The federal government has ordered a full audit of the operations of Dana Air in the country.

This followed mishaps involving the airline in recent times. On February 8, one of the emergency doors of an aircraft belonging to Dana off at the Nnamdi Azikiwe International Airport, Abuja.

Two weeks after, another Dana flight overshot the runway of the Port Harcourt International Airport, Rivers state.

Although no life was lost in the incidents, many have called on the government not to allow things get out of hand before taking action.

At the federal executive council meeting presided over by President Muhammadu Buhari, council resolved that the airline should be audited.

“A lot of quality time was spent discussing air safety.

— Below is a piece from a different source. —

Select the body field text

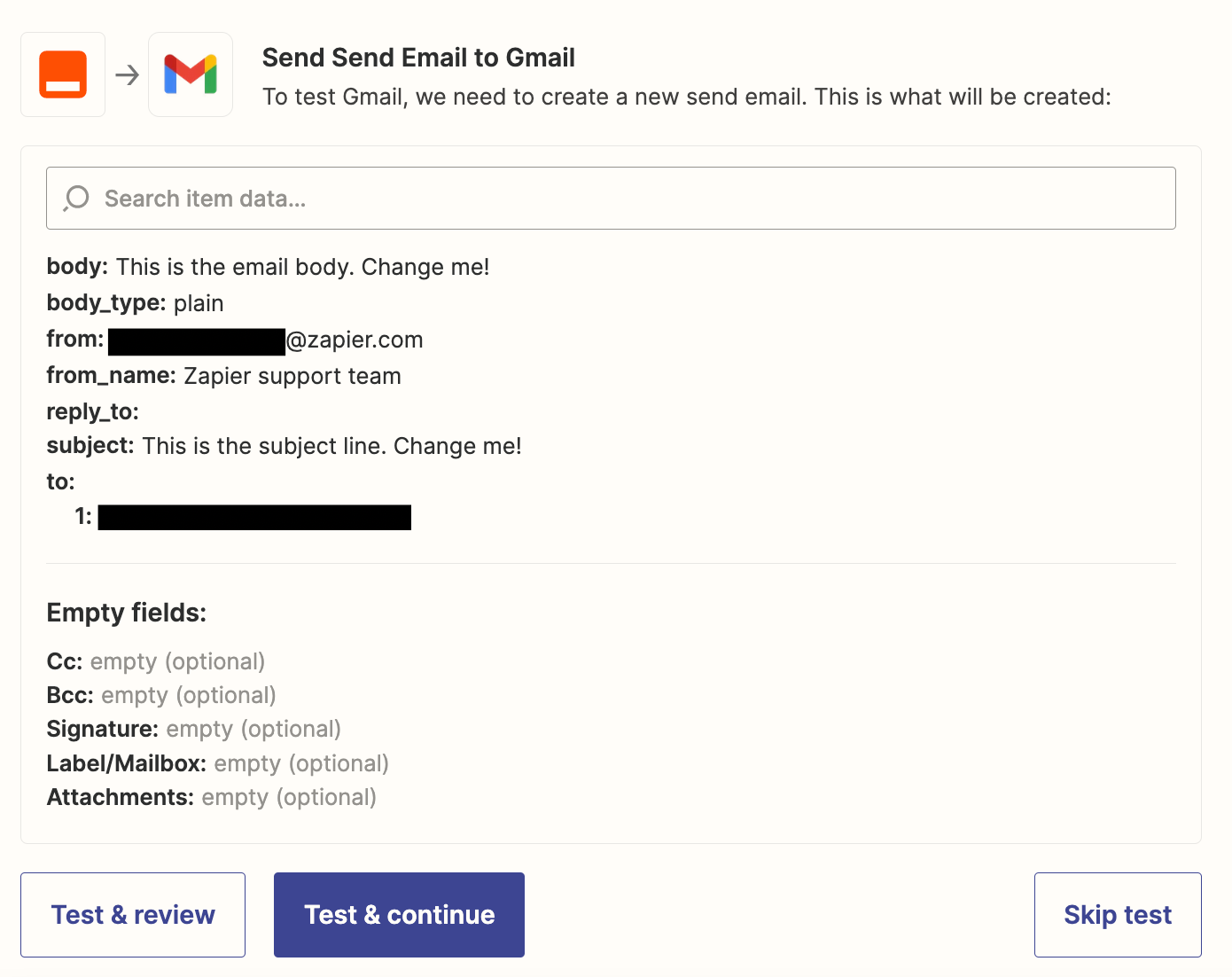coord(301,267)
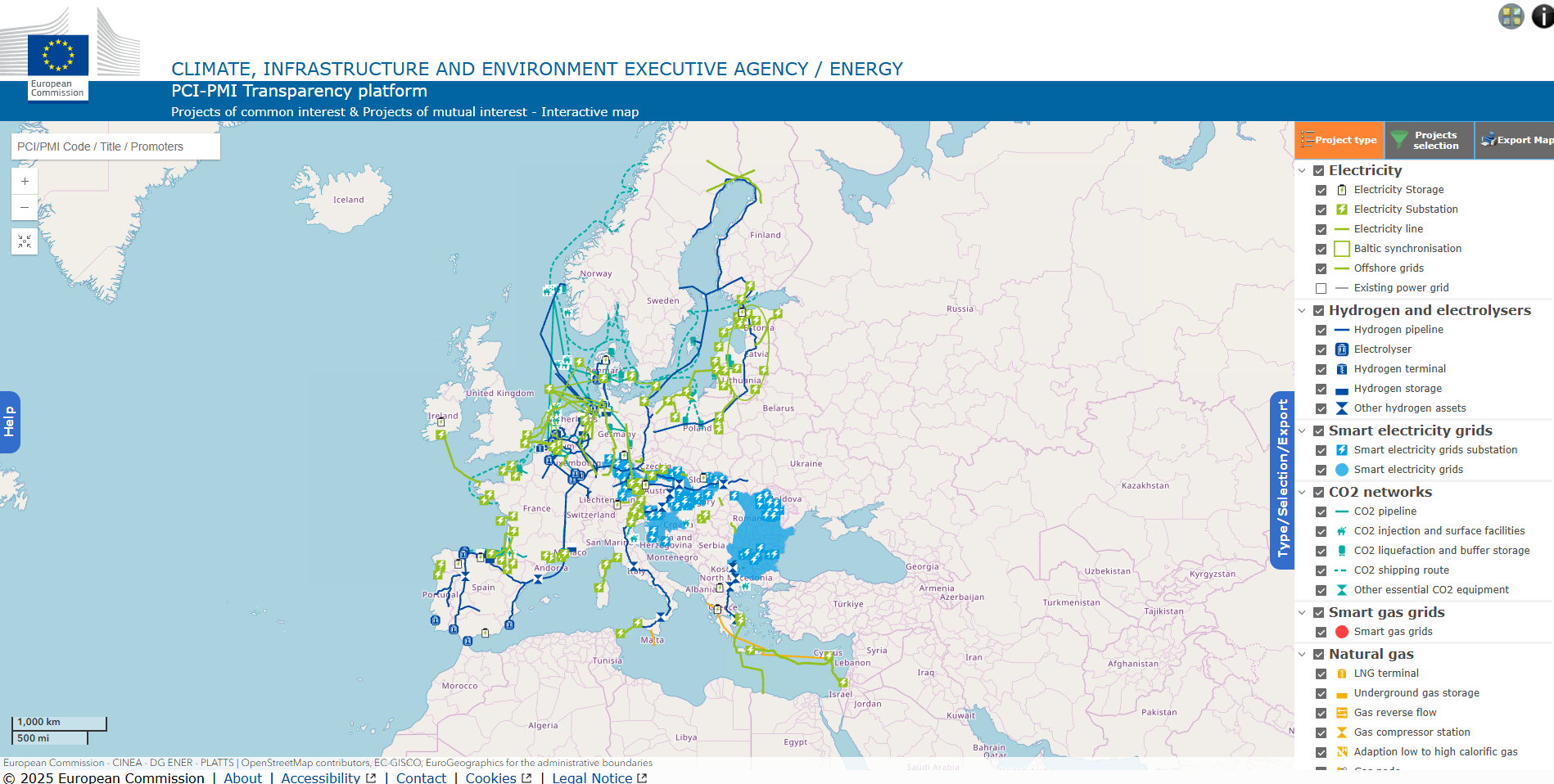Screen dimensions: 1554x784
Task: Open the Export Map tab
Action: pos(1516,140)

The government of Nigeria is very much concerned about safety and the life of Nigerians, this is following the recent air incidents minor as they were because they are no fatalities, the government did feel concern and the minister did the report to the council on steps that were taken following the last incident in Port Harcourt, Dana aircraft overshooting the runaway,”
Garba Shehu, presidential spokesman, told reporters after the six-hour meeting.

“As soon as that happened, a few seconds, a rescue team was there on the ground and few moments thereafter every passenger on board was evacuated, they was no harm to persons and this is something that should be celebrated.

“Within 24 hours an official investigation had commenced because investigators arrived in Port Harcourt and began work. One week after that a preliminary report was prepared and it was on this that the council was briefed.

“Consequently as announced by the aviation authorities, the engineer and Pilot of that particular aircraft got their licences both suspended and beyond that the government has ordered a complete audit of Dana airlines in terms of personel, operations, technical capacity.”